§ Stated task:
Write the next part of the passage about codec translations in the centralized video conference, starting right after its last sentence.

=== Extract to read ===

FIG. 7 shows all of the video data code translations necessary to implement the centralized video conference 14. The first communication path 56 shows data transmissions between end-points A or B and end point D. Translations between F.722.2 and G.711 audio codecs are required for these data transmissions. Finally, communication path 58 corresponds to data transmissions between end-point C and end-point D. Audio translations between G.722.1 and G.711 compliant codecs are required for these transmissions. Communication path 60 represents data transmissions between end-points A and B. Since end-points A and B both support H.264 codecs, no translations are necessary. The second path 62 represents data transmissions between either end-point A or B and end-point C. In this case, data transmissions from end-points A and B are encoded according to H.264 and data transmissions between end-point C and the MCU are encoded according to H.263. Therefore translations between H.264 and H.263 are required. Similarly for video data transmissions between end-points A or B and end-point D data must be translated between H.264 and H.261 codecs, as shown in communication path 64. Finally, for media data transmissions between end-points C and D video data must be translated between H.263 and H.261 codecs as shown in communication path 66.

=== Extracted records ===

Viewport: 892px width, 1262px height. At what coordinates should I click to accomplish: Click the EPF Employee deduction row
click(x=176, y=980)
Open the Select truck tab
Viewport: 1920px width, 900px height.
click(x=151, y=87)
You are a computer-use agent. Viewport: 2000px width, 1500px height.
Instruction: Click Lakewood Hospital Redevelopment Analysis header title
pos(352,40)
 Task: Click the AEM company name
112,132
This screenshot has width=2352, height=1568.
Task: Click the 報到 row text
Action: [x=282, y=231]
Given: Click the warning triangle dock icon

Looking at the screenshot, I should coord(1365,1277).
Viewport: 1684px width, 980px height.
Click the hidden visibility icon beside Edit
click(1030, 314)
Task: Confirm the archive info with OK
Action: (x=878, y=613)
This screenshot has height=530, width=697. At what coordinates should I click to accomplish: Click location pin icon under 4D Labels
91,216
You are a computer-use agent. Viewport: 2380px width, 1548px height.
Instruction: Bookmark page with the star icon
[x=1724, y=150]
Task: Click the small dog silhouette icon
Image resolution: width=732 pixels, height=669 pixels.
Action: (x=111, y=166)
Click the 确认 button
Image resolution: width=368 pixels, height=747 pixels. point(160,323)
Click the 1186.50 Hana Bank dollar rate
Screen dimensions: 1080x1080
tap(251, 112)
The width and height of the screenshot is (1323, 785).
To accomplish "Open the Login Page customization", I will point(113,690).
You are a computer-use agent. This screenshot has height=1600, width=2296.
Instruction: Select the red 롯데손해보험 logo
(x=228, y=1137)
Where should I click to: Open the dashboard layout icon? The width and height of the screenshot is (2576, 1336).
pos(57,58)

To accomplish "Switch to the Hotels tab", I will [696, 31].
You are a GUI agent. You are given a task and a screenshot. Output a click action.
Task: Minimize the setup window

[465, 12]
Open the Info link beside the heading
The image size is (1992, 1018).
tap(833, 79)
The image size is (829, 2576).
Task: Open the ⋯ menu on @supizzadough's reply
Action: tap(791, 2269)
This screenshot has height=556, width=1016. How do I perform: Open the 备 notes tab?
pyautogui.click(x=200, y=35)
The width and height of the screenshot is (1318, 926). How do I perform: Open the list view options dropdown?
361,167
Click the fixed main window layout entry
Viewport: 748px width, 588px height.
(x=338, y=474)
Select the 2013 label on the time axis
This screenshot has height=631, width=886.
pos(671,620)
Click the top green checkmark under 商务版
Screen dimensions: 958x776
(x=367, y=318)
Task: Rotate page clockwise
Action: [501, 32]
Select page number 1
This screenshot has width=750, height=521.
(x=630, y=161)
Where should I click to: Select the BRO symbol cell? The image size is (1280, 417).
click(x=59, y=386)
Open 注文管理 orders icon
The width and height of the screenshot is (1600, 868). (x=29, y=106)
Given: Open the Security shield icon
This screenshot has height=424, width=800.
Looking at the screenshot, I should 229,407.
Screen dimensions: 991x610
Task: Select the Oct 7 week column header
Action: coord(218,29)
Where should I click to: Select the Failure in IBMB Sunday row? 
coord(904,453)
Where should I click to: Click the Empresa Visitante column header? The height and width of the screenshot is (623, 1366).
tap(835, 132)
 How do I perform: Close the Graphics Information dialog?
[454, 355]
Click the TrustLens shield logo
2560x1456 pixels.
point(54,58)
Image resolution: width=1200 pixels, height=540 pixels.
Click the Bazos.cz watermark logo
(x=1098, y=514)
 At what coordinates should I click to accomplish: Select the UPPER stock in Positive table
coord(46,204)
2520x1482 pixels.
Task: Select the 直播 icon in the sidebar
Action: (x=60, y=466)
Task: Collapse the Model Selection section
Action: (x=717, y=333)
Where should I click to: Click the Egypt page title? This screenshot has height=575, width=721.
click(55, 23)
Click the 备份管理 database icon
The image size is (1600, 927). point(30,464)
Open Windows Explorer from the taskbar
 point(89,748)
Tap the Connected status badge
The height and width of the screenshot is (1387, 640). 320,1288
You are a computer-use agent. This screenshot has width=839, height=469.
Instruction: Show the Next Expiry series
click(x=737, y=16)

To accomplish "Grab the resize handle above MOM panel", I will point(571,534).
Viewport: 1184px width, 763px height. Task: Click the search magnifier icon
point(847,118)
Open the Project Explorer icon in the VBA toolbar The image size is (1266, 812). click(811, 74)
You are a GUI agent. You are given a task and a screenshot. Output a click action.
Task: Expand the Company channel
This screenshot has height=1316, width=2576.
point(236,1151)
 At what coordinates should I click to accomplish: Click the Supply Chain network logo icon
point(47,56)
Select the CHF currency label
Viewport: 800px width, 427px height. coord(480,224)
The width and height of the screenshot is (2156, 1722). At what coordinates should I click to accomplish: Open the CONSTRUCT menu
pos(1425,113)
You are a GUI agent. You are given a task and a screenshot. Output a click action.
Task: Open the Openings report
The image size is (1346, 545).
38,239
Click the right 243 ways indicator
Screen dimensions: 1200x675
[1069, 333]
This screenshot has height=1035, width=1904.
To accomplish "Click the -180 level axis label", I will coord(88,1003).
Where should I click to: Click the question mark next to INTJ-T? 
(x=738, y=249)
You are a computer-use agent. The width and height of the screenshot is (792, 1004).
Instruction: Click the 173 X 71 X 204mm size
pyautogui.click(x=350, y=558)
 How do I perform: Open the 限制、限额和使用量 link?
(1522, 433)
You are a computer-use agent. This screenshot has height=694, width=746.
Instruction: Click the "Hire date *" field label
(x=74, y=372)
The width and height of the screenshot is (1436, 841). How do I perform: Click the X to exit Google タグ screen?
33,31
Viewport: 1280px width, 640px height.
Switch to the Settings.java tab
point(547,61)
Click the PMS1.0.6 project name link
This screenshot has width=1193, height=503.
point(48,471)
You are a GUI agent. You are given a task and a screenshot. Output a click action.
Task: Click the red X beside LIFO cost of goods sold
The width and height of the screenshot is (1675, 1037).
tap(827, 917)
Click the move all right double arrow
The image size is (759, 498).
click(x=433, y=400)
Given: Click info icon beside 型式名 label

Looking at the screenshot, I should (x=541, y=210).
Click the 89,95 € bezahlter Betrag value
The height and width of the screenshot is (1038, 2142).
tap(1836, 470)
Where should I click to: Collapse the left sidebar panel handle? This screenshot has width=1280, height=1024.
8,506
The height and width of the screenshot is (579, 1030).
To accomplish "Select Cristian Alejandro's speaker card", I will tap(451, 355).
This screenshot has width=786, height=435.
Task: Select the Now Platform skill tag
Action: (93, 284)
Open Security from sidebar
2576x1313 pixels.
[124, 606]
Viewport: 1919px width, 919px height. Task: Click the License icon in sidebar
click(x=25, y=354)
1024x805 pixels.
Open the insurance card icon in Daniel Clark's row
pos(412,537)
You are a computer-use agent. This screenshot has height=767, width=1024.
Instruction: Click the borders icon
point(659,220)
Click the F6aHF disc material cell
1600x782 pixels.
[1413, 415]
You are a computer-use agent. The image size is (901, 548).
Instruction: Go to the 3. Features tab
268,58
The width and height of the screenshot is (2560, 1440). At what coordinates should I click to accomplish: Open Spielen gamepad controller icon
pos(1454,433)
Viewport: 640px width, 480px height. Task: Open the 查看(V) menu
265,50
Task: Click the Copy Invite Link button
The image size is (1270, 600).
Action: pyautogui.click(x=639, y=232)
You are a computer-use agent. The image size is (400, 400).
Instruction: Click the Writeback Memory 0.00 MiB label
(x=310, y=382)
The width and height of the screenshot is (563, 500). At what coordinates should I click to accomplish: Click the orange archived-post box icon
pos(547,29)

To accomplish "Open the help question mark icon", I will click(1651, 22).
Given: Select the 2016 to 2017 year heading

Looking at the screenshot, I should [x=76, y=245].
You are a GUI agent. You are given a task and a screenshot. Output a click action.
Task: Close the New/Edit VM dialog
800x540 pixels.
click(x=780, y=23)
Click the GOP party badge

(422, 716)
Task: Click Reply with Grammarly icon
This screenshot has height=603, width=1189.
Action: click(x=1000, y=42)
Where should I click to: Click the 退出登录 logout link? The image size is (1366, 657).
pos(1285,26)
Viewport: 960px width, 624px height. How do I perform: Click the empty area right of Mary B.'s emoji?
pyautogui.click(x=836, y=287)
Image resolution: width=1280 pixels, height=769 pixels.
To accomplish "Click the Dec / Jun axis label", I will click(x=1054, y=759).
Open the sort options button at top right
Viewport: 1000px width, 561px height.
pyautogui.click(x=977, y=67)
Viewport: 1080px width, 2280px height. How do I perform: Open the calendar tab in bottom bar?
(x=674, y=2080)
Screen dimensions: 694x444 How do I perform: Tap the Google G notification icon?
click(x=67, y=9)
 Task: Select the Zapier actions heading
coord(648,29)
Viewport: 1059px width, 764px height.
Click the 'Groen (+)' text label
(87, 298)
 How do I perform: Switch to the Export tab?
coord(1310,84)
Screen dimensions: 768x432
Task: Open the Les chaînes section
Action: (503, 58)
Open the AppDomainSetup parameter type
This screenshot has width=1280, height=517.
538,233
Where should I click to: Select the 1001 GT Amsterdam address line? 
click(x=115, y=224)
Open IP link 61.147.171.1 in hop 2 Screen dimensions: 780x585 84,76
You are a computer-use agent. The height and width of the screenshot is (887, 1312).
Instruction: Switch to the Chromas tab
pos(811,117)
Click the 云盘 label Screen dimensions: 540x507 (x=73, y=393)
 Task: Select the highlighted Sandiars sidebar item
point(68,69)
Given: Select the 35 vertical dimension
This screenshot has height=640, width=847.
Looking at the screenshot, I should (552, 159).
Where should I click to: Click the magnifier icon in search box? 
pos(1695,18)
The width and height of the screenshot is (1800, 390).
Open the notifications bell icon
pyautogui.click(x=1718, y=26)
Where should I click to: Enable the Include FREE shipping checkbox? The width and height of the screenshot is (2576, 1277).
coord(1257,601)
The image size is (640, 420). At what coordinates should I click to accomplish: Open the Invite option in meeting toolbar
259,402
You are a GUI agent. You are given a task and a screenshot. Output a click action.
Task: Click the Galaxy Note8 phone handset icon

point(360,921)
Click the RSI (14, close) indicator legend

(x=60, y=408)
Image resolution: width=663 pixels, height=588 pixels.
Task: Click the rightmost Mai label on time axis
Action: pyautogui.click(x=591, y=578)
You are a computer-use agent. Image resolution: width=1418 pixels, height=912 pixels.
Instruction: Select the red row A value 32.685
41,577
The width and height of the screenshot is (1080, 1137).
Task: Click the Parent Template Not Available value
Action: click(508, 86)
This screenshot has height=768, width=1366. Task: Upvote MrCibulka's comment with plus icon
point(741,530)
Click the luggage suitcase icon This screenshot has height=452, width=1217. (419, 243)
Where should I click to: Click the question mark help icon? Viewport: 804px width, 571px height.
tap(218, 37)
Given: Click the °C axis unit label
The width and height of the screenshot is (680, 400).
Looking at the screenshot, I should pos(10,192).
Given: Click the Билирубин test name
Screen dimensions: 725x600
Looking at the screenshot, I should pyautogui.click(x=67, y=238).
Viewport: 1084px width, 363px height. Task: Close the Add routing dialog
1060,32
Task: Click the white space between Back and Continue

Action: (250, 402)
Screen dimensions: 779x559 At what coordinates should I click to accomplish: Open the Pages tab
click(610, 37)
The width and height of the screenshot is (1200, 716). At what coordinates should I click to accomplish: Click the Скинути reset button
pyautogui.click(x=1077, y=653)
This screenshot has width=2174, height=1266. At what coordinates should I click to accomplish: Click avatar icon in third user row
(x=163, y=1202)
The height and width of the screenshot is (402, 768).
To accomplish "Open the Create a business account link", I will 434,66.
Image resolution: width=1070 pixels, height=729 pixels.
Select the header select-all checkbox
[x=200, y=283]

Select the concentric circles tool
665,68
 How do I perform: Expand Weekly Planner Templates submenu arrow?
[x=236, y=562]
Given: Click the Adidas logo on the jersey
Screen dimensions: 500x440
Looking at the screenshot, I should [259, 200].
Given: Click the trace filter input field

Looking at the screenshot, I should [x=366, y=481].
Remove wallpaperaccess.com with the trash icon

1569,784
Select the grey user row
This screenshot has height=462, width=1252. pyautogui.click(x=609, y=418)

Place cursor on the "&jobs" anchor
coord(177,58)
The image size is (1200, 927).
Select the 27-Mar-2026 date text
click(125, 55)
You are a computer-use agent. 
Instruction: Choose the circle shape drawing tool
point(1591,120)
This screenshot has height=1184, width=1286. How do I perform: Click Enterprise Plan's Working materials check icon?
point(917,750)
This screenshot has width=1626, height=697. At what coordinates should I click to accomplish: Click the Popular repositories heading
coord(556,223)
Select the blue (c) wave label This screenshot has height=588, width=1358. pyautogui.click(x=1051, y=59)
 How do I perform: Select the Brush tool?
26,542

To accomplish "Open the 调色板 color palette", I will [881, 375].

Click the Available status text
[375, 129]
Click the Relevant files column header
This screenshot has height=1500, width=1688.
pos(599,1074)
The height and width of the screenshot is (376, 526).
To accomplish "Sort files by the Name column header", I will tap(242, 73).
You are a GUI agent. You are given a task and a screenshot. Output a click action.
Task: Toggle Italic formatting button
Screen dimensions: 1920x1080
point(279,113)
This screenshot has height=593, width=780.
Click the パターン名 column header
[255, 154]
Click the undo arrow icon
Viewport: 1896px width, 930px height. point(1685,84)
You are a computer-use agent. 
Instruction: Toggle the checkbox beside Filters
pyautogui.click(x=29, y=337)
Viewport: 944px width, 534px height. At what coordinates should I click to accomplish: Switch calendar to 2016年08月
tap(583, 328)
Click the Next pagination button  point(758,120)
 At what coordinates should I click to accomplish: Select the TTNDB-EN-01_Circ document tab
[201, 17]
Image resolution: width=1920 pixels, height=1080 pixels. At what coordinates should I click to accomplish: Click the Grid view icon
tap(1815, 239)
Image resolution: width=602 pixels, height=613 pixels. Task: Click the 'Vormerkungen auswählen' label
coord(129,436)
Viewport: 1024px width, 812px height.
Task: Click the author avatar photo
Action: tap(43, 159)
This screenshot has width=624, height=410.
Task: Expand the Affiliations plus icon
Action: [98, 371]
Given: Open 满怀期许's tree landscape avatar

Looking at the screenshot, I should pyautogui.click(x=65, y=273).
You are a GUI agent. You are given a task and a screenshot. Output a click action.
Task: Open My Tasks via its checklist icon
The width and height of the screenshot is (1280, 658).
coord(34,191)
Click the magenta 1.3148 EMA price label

===

§ Result of this exercise:
Next we will consider the present invention applied to a video conference having a distributed architecture. Mode negotiations for video codecs will be described. Mode negotiations for audio codecs will be omitted for the sake of brevity. But those skilled in the art will readily understand that mode negotiations for audio codecs will take place in an identical manner as the video codec negotiations.

FIG. 8 shows the mode negotiations for a distributed video conference 51 established according to the present invention. The heterogeneous architecture of the conference 51 is substantially identical to the video conference shown in FIG. 3. Again, like components have been given the same reference numbers. MCU 14 connects directly to end-points 22, 24 and to MCUs 16, 18 via network 20. End-point 22 supports H. 261 and H.264 coding. End-point 24 supports H.261 coding only. MCU 16 connects directly to end-points 26, 28 and to MCUs 14, 18 via network 20. End-point 26 supports H.261 coding and H.263 coding. End-point 28 supports H.261 and H.264 coding. MCU 18 connects to end-point 30 via a gateway 32, and a PDN network 34. End-point 30 supports only H.261 coding.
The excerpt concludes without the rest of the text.